When I first started to paint in watercolor – like when I was a teenager! – the advice was to use a brush bigger than what you think you need. Yeah, right. Over the years, I have resisted this, but lately I have been doing the majority of my painting with a 1.5 inch flat brush. From there, different brushes with different ideas in mind.
Here, 16×20 CP 140# Arches. I sponged the entire paper with water and then set in the sky. From there, the water and grasses along the shore, working to get blurring of colors into the wet paint. Then, the horizon with the same 1.5 inch brush. I let it dry.
From that point, it was a matter of thought. Initially, the sky dried to a pale color, so I laid in more dark paint for the sky, using a spray bottle to move the paint around, and holding the painting by hand, tilted the paper this way and that to run the paint in various directions.
Looking at it upside down always gives a new perspective, sometimes good, sometimes not. I added some dry brush for the weeds, and used a wet mixture of blues for the snow shadows. I also painted a darker version of the same snow blue into the distant water, moving it into the weeds / reeds. Then, more dry brush once the water had dried to overlap the paint I applied.
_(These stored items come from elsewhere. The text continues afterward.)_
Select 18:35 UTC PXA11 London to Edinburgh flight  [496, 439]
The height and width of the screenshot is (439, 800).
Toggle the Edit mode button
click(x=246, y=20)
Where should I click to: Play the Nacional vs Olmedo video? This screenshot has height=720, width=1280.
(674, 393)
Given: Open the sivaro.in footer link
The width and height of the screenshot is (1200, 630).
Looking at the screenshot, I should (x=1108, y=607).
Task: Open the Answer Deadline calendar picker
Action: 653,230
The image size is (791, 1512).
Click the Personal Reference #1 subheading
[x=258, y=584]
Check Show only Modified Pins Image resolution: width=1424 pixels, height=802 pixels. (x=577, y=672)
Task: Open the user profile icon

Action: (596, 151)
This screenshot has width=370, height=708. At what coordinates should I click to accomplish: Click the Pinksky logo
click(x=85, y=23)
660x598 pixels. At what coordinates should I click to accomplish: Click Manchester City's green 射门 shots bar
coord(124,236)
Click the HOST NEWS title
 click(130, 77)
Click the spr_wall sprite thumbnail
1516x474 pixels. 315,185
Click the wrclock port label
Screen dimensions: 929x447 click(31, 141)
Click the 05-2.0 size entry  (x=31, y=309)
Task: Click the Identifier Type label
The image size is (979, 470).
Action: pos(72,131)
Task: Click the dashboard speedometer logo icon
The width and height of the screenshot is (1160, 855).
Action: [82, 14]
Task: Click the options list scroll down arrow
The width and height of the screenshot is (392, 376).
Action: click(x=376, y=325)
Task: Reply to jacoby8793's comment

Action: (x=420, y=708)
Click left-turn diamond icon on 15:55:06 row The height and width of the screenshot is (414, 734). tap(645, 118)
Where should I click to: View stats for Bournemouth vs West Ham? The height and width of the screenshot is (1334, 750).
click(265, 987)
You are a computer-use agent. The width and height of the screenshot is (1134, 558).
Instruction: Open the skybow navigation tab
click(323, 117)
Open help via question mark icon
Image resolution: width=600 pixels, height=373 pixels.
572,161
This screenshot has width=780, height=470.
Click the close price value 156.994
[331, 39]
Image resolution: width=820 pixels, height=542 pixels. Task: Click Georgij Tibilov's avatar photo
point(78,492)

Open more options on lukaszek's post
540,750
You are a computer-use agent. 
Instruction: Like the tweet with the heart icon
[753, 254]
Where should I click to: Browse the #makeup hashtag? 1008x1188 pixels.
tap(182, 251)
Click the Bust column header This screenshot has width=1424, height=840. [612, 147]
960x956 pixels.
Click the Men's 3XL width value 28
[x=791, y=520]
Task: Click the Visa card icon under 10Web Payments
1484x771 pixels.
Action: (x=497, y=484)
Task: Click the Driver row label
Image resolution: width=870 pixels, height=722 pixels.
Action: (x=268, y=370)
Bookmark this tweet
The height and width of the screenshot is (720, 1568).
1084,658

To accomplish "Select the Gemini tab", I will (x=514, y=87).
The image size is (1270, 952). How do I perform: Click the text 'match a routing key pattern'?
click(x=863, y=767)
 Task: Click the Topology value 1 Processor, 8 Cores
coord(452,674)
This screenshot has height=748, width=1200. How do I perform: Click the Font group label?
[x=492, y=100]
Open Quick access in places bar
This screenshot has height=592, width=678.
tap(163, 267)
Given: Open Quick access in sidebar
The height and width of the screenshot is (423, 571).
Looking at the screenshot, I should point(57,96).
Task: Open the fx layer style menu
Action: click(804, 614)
This is a stronger painting than some of my more more recent ones, and I will credit the large, flat brush forcing me to work simply. It’s actually much more fun, and easier, in many ways, because I am not getting finicky to the point of crazy.
Progress is being made!
Getting there, but not quite.
I added more frisket, colors, salt. I also began adding acrylic paint thinned down quite a bit. Now, another night of letting it stew, but I already think I know what I want to do with it. For instance, I want to add more blue in the lower left foreground in that rather large white blob. Perhaps some sense of geometric texturing by adding tape and then painting over it. White streaks for snow on trees? It’s hard to tell.
Waiting is a good thing to do.
Today it is still cold! I went out with my drawing class early this morning – 53F! (Laugh if you want – but that is really unusually cold where I live.) The sun came out and warmed us up, but I still felt the chill when I got home. A hot lunch started to thaw my chilly bones – so let’s consider that Spring is around the corner, and the thaw begins with running creeks.
I should have gone to my Pencil Portraits class . . . but it was raining and cold and it’s outdoors. I’m a wuss, enjoying snow and ice from a distance. Thus, biting cold, frost, and snow fog. Wander along the road, beneath the trees, and remain in my snug house with a cup of cocoa and blues a-playing in the background. Not a rough life.
For some reason, winter is just in my head and in my paint brush these days. Probably I like it so much because I don’t have to deal with its less lovely elements, such as shoveling snow to commute on icy roads. Rather, I would be walking through the countryside for hours as I did when I was a kid back east, enjoying the cold air and the silence and the gentle falling of flakes.
Where I live there isn’t a very big likelihood of snow. At higher elevations, yes, but here in coastal California, 800 feet isn’t gonna get it.
So, I dream.
I’ve lived in some places with stunning countryside, such as rural Illinois, upstate New York, in the Rockies of Colorado. Snow was beautiful and thrilling. As a kid, it’s a wonderland, but I remember my mother would always kvetch about all the little mittens, the snowsuits, the boots, the scarves, the this and that to get a herd of kids dressed to play – and then ten minutes later, they are all back in the house.